IAN HISLOP IN CONVERSATION WITH GUY WALTERS, CHALKE VALLEY HISTORY FESTIVAL, EBBESBOURNE WAKE

“WHICH Victorian philanthropist would be most effective today?”, satirist, journalist and sometime comedian Ian Hislop was asked on Friday night.

“The Earl of Shaftesbury, because he could bore out the House of Commons for hours on end,” was his answer, which was greeted with much laughter.

This came at the end of a fact-filled hour about the Victorian ‘do-gooders’, the men and women greatly admired by Hislop for being ‘good eggs’ for one reason or another.

“Many of the people I admire are bonkers,” he said, adding that he admired many Victorians for their “energy, selfbelief and can-do attitude”, all spoken as he smiled from ear to ear, as he did throughout much of the talk, as he chatted to fellow historian Guy Walters about his heroes.

An hour spent in Ian Hislop’s company is rewarding fodder, whether describing Charles Dickens’ boozy habit of standing on his head in a cab, or pointing out that the statue in Piccadilly Circus dedicated to Lord Shaftesbury is in fact Eros’ twin Anteros.

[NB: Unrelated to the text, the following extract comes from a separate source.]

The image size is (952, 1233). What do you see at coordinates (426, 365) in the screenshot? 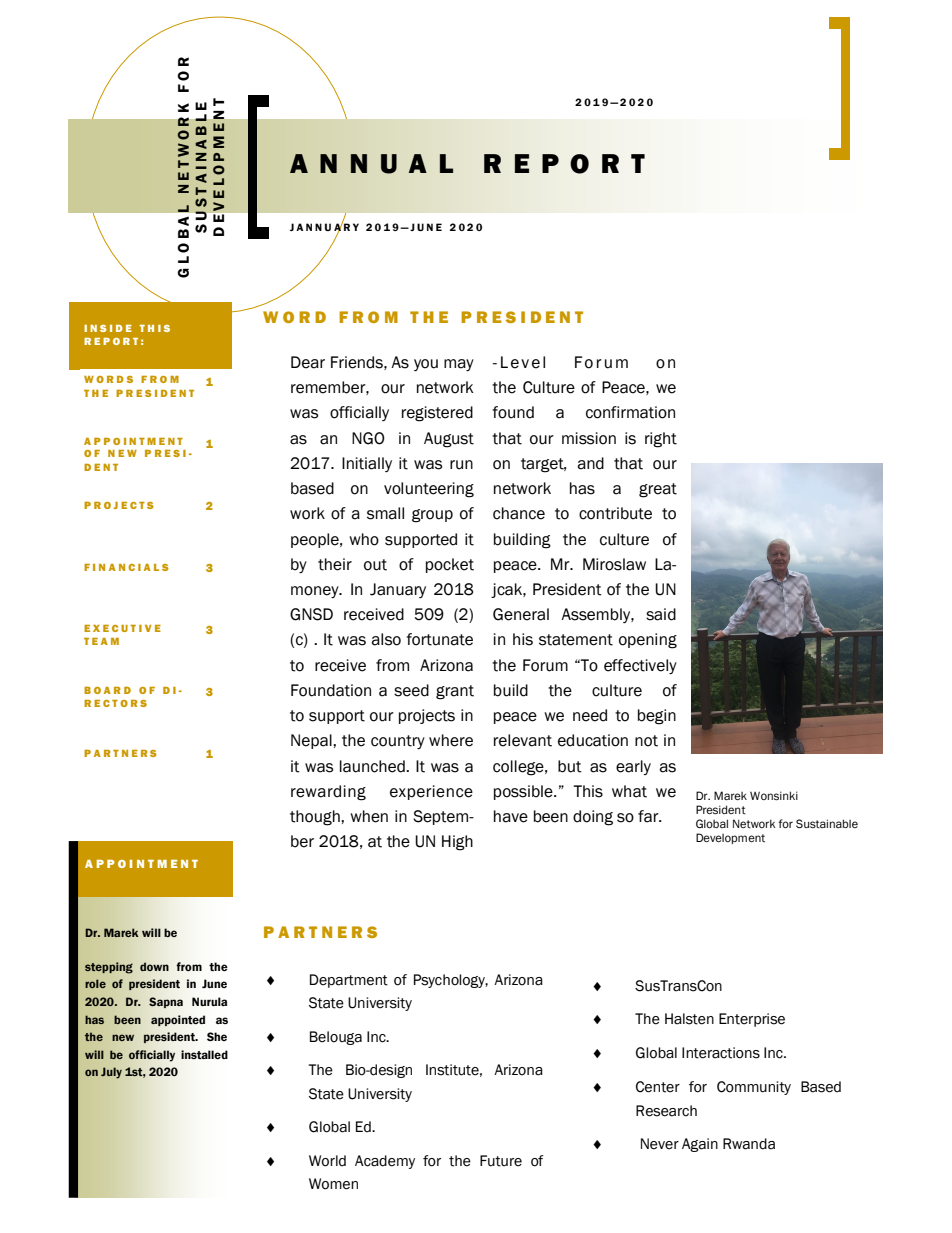
I see `you` at bounding box center [426, 365].
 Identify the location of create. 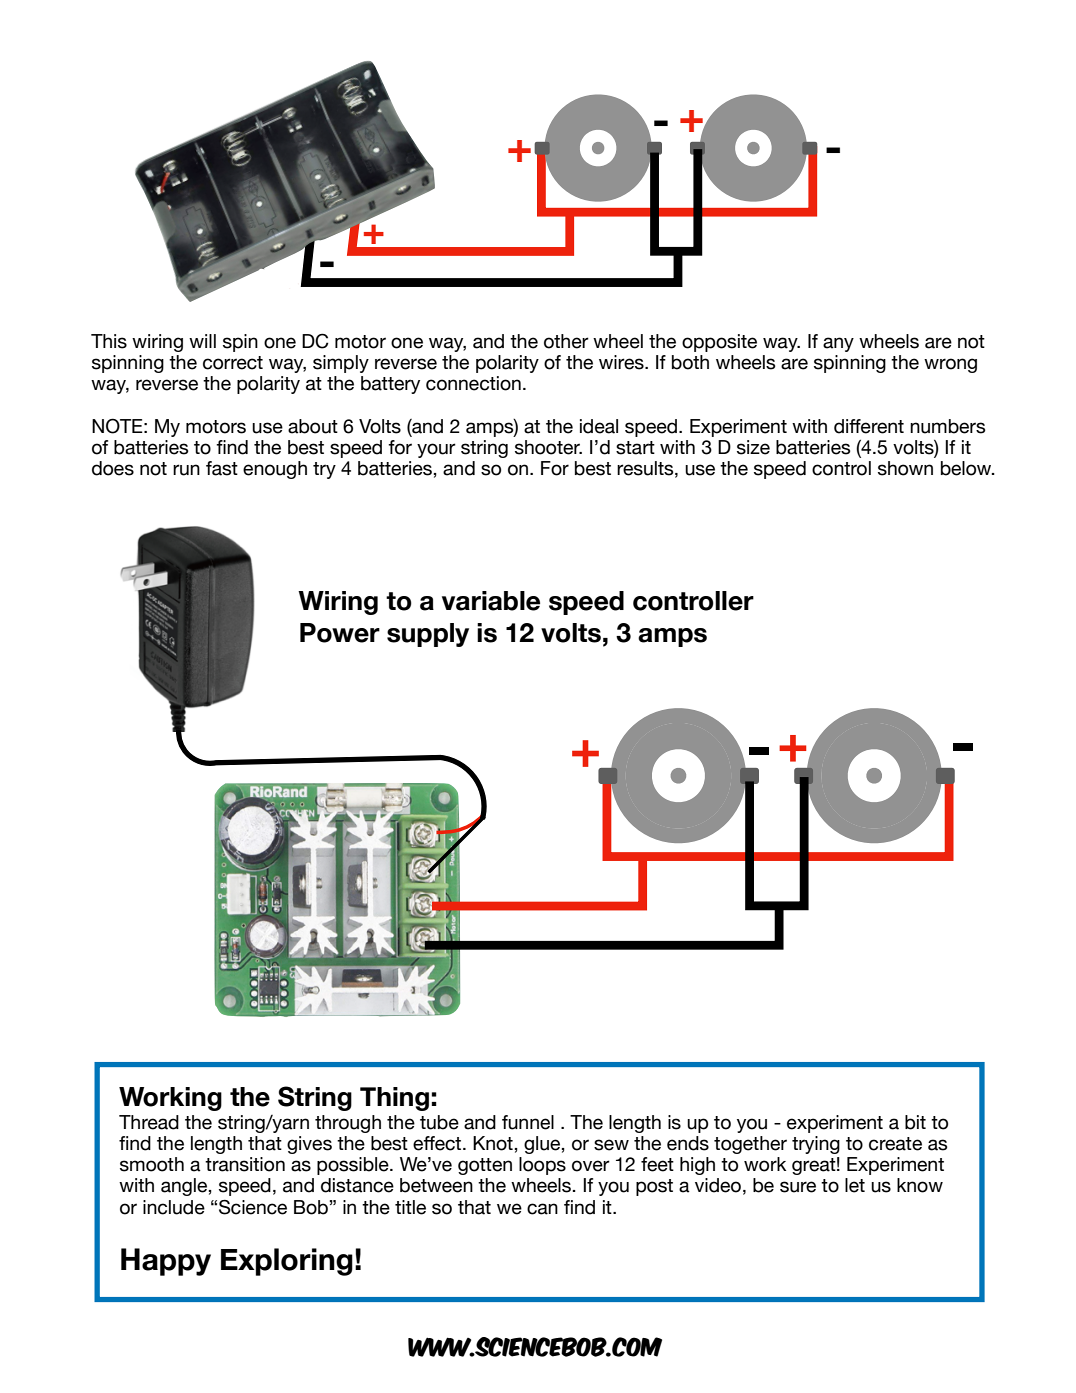
(895, 1144).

He delighted in telling how London’s flocks of camera clicking tourists think it is a statue dedicated to love when it is, in fact, dedicated to the man who spent 50 years trying to stop child labour including using children as chimney sweeps.

Hislop’s favourite Victorian was Ellice Hopkins, the social campaigner and founder of The White Cross Army. “Votes for women, chastity for men”, was her mantra, he said.

And which Victorian would he invite to the panel of Have I Got News For You? Why, his old friend Charles Dickens.

“Because we would not have to do anything, he could do all the jokes.”